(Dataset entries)
* * * * *
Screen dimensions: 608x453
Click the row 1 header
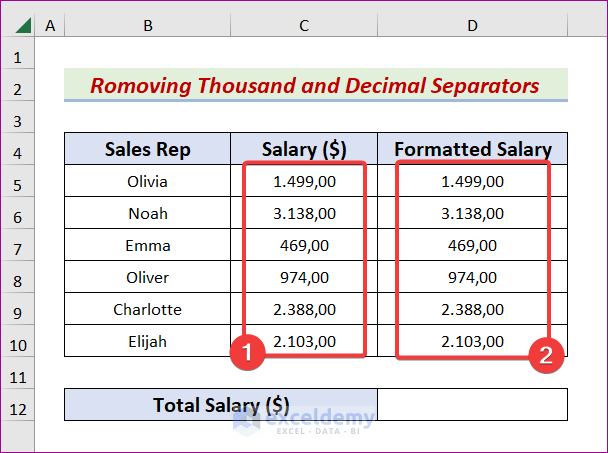click(18, 57)
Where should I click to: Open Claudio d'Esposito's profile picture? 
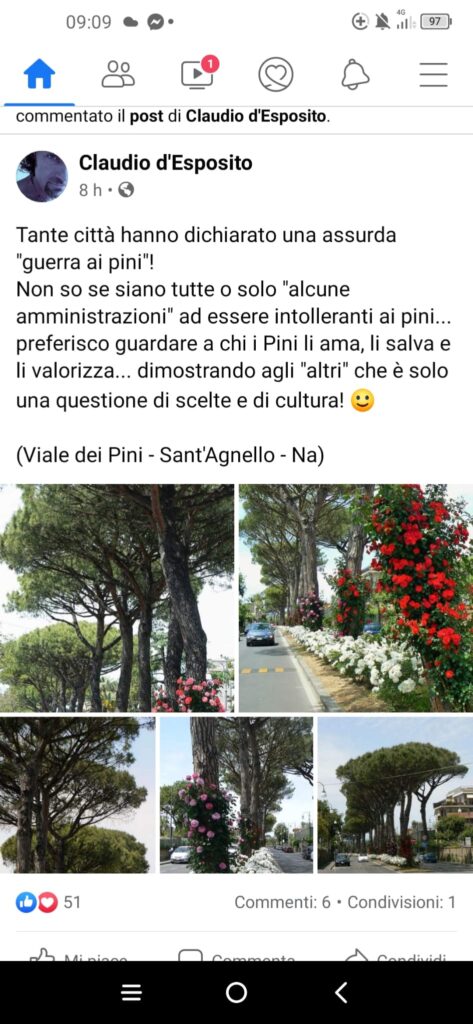click(x=42, y=176)
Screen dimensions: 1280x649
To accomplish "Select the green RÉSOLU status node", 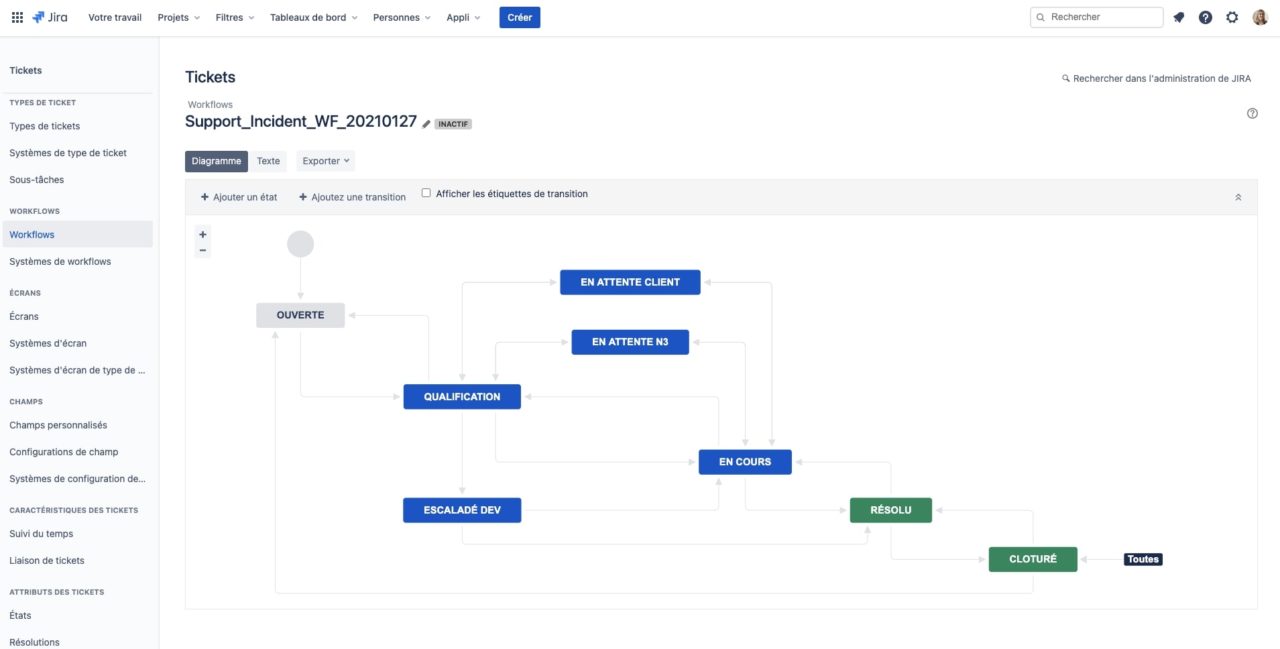I will [x=889, y=509].
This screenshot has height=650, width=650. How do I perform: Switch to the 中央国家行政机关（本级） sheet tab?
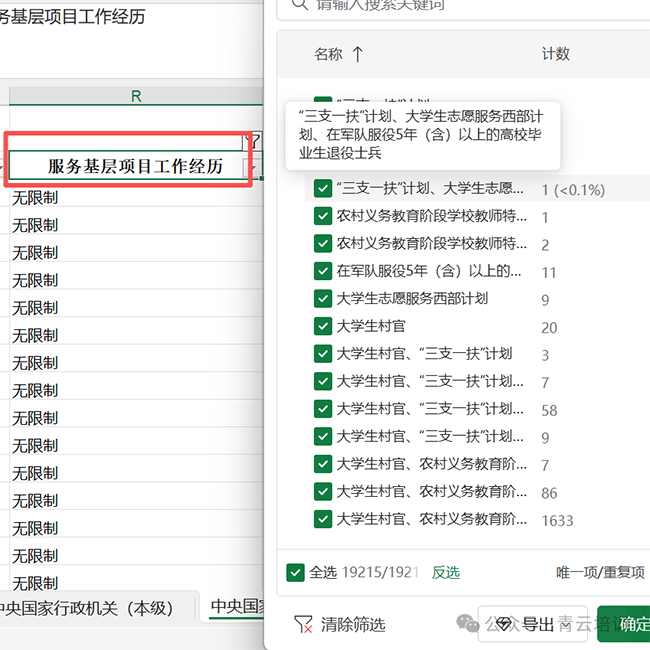click(x=88, y=607)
* * * * *
State the number of lines above that include "dimensions", and nothing further.

2